The full extent of MI5's knowledge of the July 7 suicide bombers and its failure to pursue them as priority targets can now be revealed.
The truth about the failure of Britain's intelligence agencies to investigate the July 7 terror cell had to be kept secret because of reporting restrictions surrounding the fertiliser bomb plot trial.
Mohammed Sidique Khan, the ringleader of the July 7 bombers, was a close associate of the leader of the fertiliser cell, Omar Khyam, at a time when he was one of Britain's top terror targets.
The two met each other at least four times in England while Khyam was under surveillance by MI5 in the final stages of his plotting.
At one point they were recorded by security service agents talking about terrorism.
Khyam also met another of the July 7 suicide gang - Khan's righthand man, Shehzad Tanweer - while under surveillance by MI5.
Yet neither Khan nor Tanweer were classified as priority targets by the security services.
Graham Foulkes, who lost his 22-year-old son David in the attacks, said that when he learned of the truth about July 7 he was "absolutely overwhelmed with a sense of sheer disbelief".
He said: "The consequences of that level of incompetence were such that my son was killed. That is truly appalling.
"Could the bombings have been prevented? As a father who lost a son, I am drawn to that conclusion."
Once the investigation, codenamed Operation Crevice, had wound up, it was MI5's responsibility to assess the threat posed by those on the fringes of the operation and decide what level of resources to devote to investigating them.

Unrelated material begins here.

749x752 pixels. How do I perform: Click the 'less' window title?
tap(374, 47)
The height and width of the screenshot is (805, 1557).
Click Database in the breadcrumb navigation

But the service decided Khan and Tanweer were "peripheral"
figures. They were listed among the dozens of "desirable" rather than core "essential" targets and, as a result, were able to slip through the net. Within 16 months they went on to kill 52 innocent people in the first suicide attack on European soil.
Khan and Khyam also attended a terror training camp together in Pakistan - a full two years before the July 7 bombings.
Crucial opportunities to identify Khan as a serious terror threat in the months before July 7 were missed.
A photograph of him was circulated by MI5 to intelligence agencies around the world in early 2005 yet, astonishingly, it was not shown to the one witness who could have positively identified him.
American Mohammed Babar, the "supergrass" in the fertiliser trial, had been to the same training camp as Khan and Khyam. After his arrest, he told the authorities that Khan, whom he knew as Ibrahim, was "trouble"
and "should be checked out".
But he was never shown Khan's picture by the FBI.
Babar was later said to have been angry about this failure when he heard that Khan led the attacks on London.
In its official report on the bombings, the parliamentary Intelligence and Security Committee (ISC) described this as a "missed opportunity" to identify the man who would go on to lead the biggest mass casualty terrorist attack Britain has ever seen.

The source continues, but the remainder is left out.